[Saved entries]
────

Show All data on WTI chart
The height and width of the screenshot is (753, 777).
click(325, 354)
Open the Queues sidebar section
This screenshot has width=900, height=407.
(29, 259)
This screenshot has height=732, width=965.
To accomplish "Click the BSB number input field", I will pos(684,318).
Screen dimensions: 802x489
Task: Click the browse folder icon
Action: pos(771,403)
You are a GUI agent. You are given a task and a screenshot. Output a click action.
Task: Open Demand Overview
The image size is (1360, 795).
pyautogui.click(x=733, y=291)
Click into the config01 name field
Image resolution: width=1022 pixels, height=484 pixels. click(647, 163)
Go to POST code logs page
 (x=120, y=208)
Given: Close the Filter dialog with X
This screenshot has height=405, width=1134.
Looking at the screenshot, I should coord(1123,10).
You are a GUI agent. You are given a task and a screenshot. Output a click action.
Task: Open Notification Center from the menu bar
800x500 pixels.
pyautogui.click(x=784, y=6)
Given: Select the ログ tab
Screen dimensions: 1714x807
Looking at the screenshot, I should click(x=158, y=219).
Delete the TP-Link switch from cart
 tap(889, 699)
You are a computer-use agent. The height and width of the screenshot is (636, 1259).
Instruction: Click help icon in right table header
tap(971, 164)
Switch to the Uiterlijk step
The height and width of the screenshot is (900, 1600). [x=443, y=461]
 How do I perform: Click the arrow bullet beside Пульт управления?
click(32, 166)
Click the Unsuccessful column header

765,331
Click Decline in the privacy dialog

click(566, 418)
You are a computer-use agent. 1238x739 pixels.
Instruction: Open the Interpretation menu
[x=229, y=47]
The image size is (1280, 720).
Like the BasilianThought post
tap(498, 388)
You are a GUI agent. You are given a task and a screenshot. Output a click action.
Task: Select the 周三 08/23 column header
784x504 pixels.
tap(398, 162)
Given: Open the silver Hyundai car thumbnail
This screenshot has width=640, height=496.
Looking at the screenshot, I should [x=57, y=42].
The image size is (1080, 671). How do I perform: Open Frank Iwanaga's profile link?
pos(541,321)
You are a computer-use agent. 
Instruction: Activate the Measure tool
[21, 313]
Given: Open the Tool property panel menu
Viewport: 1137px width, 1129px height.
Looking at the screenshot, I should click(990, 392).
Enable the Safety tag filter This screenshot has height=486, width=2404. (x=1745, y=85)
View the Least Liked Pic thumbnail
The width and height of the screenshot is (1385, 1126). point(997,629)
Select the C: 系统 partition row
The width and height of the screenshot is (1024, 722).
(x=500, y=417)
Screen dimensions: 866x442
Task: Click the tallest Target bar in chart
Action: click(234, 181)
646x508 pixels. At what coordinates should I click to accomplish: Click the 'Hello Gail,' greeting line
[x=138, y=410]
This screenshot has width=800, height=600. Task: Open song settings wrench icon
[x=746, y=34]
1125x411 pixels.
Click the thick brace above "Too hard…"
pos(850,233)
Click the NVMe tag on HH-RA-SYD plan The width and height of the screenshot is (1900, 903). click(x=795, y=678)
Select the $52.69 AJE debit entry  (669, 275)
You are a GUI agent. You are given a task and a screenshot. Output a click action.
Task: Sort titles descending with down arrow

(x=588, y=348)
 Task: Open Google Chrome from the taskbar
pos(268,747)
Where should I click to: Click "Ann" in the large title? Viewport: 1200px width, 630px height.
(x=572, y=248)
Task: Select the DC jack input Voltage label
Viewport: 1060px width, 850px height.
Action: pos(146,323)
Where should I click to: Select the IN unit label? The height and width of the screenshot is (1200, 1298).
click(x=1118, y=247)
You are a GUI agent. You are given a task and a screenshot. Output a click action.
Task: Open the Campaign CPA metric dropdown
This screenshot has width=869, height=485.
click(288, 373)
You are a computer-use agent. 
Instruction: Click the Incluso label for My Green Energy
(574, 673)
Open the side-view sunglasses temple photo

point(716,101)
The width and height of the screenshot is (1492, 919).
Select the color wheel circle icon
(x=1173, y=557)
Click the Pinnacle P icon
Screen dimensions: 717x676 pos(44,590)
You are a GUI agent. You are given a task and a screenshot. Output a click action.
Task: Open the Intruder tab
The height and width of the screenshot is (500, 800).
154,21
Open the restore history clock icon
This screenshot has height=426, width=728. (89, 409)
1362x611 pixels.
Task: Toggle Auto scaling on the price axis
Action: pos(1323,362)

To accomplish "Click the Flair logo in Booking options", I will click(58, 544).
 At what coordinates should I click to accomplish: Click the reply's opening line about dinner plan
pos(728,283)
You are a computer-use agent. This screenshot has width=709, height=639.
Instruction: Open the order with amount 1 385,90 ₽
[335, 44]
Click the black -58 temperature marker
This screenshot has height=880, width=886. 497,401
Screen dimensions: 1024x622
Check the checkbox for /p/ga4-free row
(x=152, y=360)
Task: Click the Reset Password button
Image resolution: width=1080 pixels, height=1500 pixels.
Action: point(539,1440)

────

### ASSIGNED TASK
Set every line down again exactly. Begin with the first line of the entries and finish with the line containing "This screenshot has height=732, width=965.".

### YOUR SOLUTION
Show All data on WTI chart
The height and width of the screenshot is (753, 777).
click(325, 354)
Open the Queues sidebar section
This screenshot has width=900, height=407.
(29, 259)
This screenshot has height=732, width=965.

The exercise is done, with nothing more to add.